Boat with the number we like; Front straight display.
(Photos Keith Robinson)

February 29 2004 – Foxton Beach/Shannon/Rongotea

Event report by Charmaine Scott

We had planned a cruise, lunch at Foxton Beach then a visit to the excellent Thomson’s Motorbike Museum in Rongotea. We checked that the floods hadn’t washed out the museum and, no, they hadn’t, but the following weekend’s gale force winds had toppled a stand of trees onto the parking area, so we couldn’t go there. We decided to have the rest of the run anyway and cruised from Levin to Shannon and then to Foxton Beach, on roads many of us had never been on. Flood damage was very much evident and water was still right up to the top of the flood gates we drove over (carefully!). It’s very sobering to see the ruin of so many people’s livelihoods. Simply Balmy Café cheered us up, though, with excellent food at excellent prices, and were not rattled by a number of people arriving at once and what’s worse, not being at their tables when the food was ready. Nothing was too much trouble and we were made very welcome. The weather wasn’t great and no one seemed keen to venture out to the local attractions, so we held a quiz. Bullying, bribing, cheating and the usual misbehaviours did not move the two judges and the Team Speedy Weedy (the name has to do with a club member, a gardener by profession, who copped a speeding ticket on the way to last year’s convention) emerged as clear winners.
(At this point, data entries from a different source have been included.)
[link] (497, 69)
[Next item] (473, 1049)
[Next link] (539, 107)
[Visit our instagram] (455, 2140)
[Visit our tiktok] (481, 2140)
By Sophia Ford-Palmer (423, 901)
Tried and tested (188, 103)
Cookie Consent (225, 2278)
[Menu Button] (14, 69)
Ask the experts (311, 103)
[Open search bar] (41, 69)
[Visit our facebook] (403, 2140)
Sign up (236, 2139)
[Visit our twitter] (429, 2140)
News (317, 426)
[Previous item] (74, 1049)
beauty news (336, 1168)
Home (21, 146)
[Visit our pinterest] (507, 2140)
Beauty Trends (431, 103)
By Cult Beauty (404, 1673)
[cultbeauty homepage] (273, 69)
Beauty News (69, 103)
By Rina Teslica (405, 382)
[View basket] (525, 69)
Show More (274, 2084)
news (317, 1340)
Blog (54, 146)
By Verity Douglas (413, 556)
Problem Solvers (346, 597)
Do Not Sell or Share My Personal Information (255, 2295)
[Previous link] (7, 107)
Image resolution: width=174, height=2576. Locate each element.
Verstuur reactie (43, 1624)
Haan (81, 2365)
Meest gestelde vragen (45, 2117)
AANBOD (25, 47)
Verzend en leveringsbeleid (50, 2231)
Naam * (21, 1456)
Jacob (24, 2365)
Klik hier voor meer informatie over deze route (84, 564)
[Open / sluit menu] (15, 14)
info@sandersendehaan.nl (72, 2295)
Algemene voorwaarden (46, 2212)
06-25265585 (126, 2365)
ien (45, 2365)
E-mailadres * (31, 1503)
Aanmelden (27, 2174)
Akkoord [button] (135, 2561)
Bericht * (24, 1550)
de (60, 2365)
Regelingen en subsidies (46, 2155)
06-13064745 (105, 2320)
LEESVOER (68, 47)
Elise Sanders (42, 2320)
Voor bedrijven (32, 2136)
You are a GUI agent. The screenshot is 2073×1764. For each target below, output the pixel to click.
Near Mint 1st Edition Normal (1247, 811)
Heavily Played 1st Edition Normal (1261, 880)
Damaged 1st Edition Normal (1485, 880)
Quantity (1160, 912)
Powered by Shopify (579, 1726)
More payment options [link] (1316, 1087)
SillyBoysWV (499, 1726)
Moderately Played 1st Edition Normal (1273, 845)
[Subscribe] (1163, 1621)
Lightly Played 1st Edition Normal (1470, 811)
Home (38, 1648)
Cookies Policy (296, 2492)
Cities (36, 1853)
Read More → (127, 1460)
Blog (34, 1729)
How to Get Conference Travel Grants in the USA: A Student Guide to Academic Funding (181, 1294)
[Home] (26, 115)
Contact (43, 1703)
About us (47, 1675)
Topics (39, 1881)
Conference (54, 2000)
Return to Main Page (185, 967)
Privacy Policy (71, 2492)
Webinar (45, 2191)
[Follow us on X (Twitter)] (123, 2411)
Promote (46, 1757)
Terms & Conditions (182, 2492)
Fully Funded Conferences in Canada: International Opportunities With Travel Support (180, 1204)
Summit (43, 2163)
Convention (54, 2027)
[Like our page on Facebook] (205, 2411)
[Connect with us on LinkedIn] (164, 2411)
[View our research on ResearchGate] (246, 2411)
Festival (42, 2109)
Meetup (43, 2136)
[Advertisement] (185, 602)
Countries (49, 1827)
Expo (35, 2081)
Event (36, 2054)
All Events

January 25 2004 MMOC – Wanganui Riverbank

Event report by Charmaine Scott

The January meeting was held to coincide with the Hydroplane Time Trials. We didn’t get to see much of that, as recent torrential rain had filled the river with logs and when the tide changed they all came floating onto the course. Still we saw a couple of runs and then enjoyed strolling and chatting, later repairing to a nearby café (excellent coffee, too. Can’t remember its name but it’s on the riverbank) while our security lady watched the cars. A couple of new Wanganui members joined us – of course, we love it when new members arrive at meetings – cars we haven’t seen before! People who are just as obsessed with Mustangs as we are! The locals were much taken with the sight of a dozen Mustangs (and 1 Corvette - we’re not snobbish and anyway, I guess the club’s Vice-President can bring any car he wants to) and there was a steady stream of people perusing the carpark.